== Task goal ==
Produce exactly the lines from the one holding "Open the red flag selector icon" through the last line of the data below, with every picture left out.

== Given data ==
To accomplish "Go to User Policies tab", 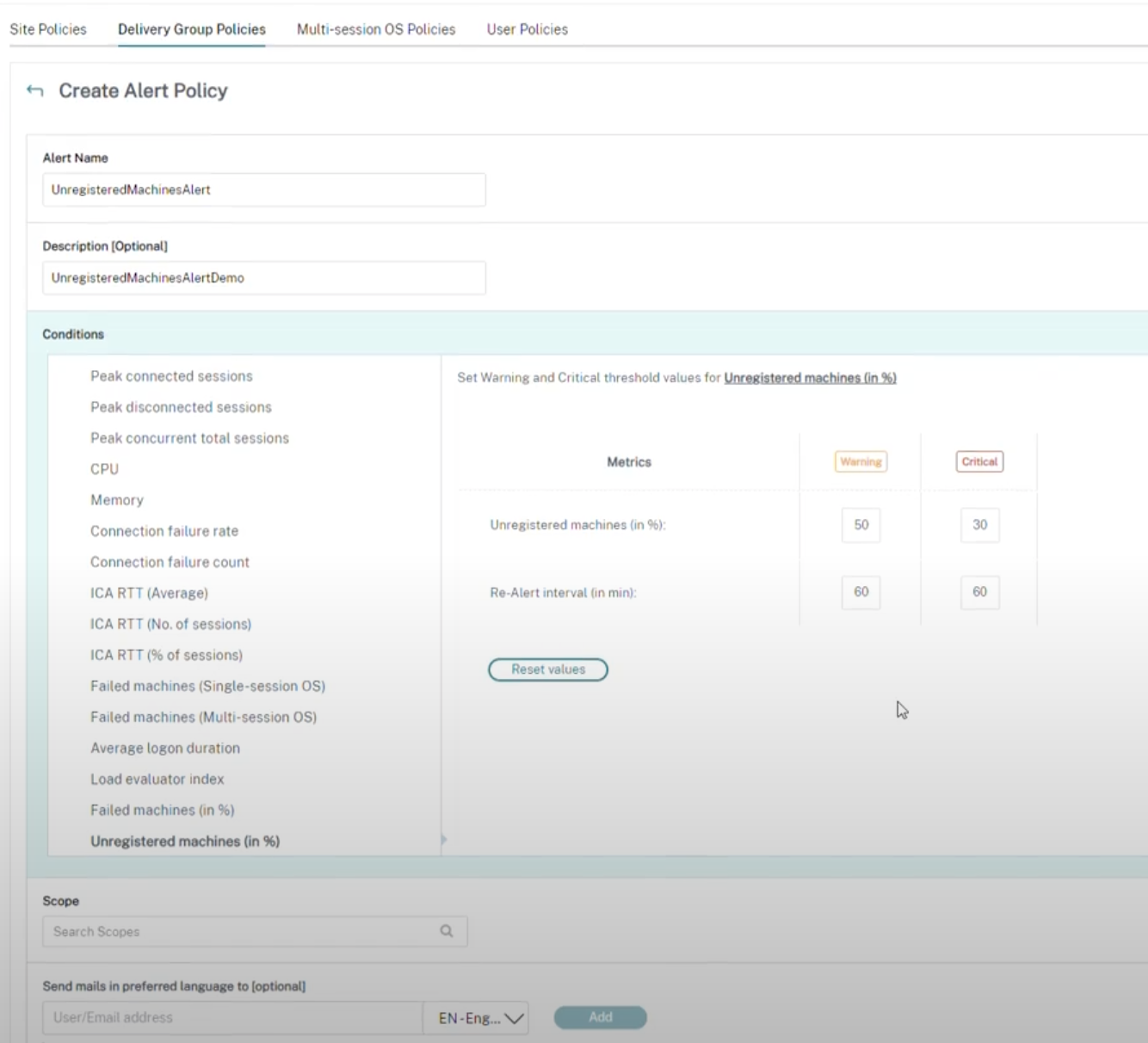I will point(527,29).
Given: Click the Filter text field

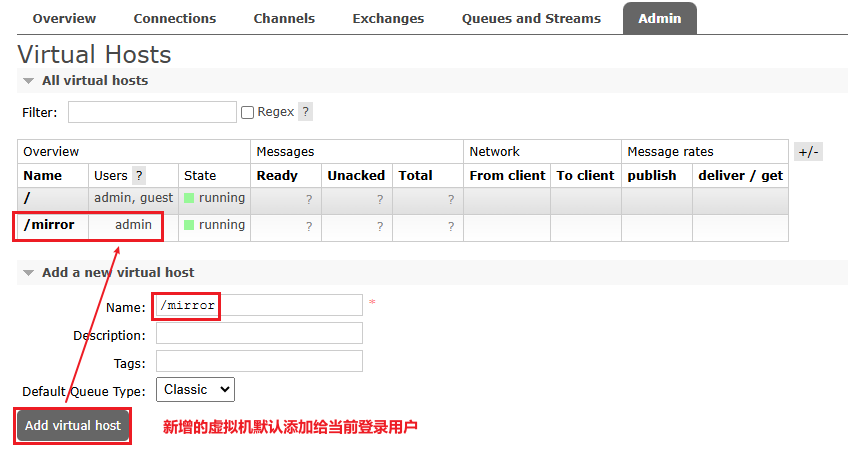Looking at the screenshot, I should pos(152,112).
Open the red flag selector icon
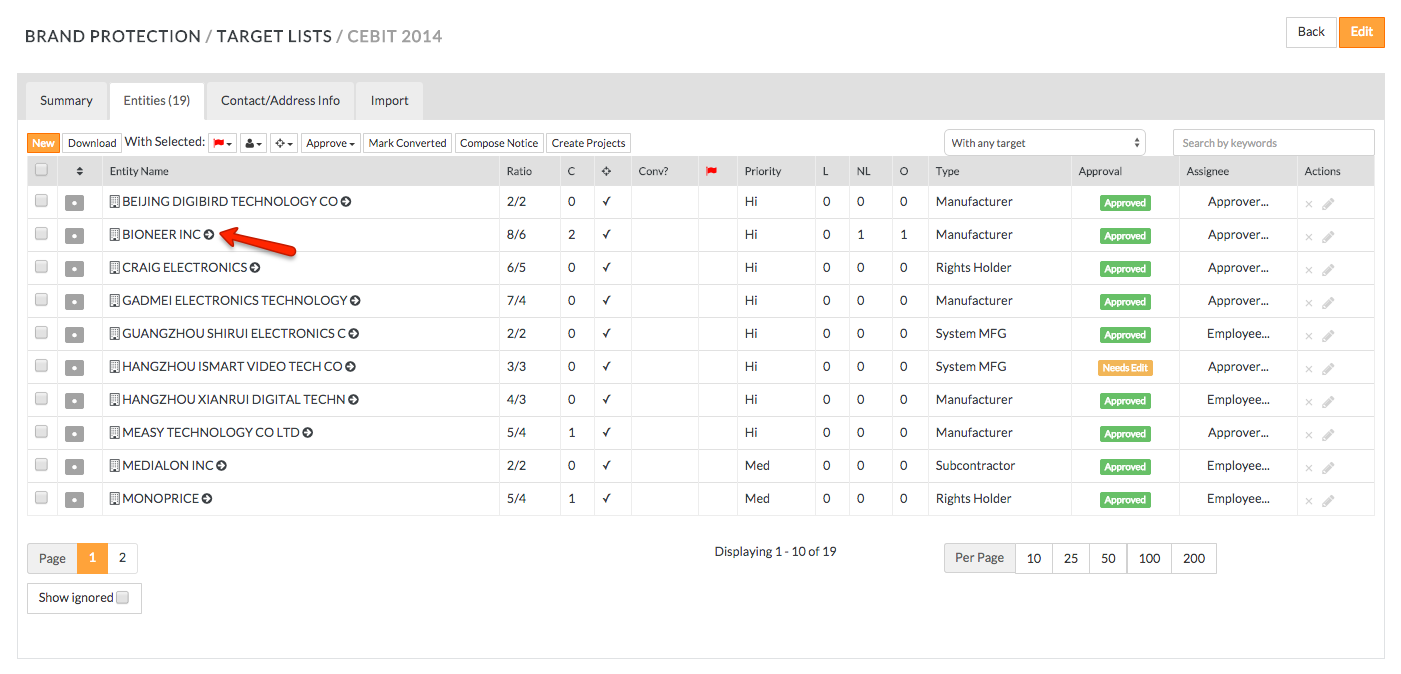1401x674 pixels. (x=221, y=142)
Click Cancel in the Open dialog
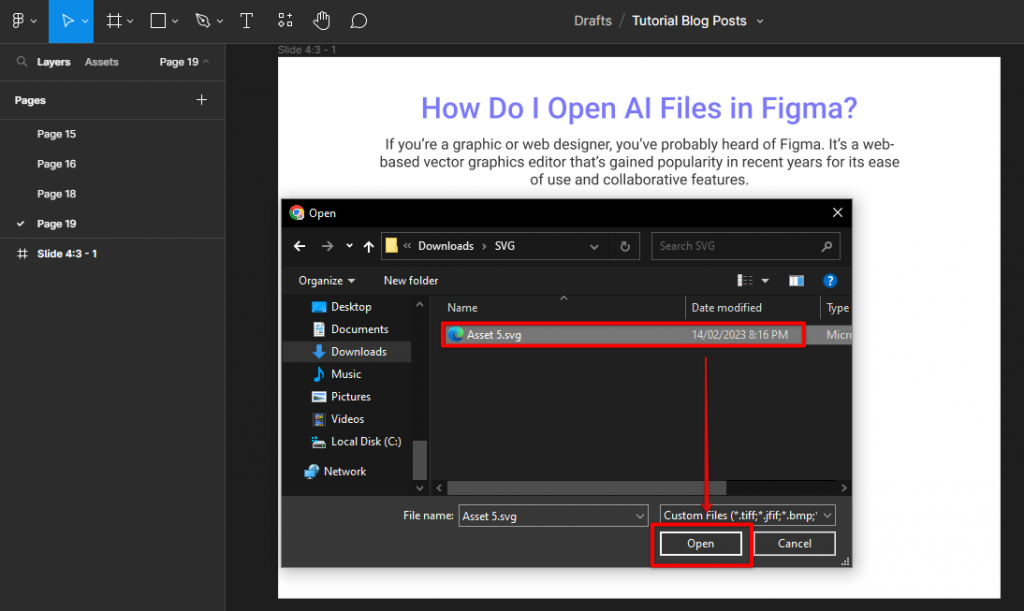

== Output for this task ==
Open the red flag selector icon
1401x674 pixels. (x=221, y=142)
Click Cancel in the Open dialog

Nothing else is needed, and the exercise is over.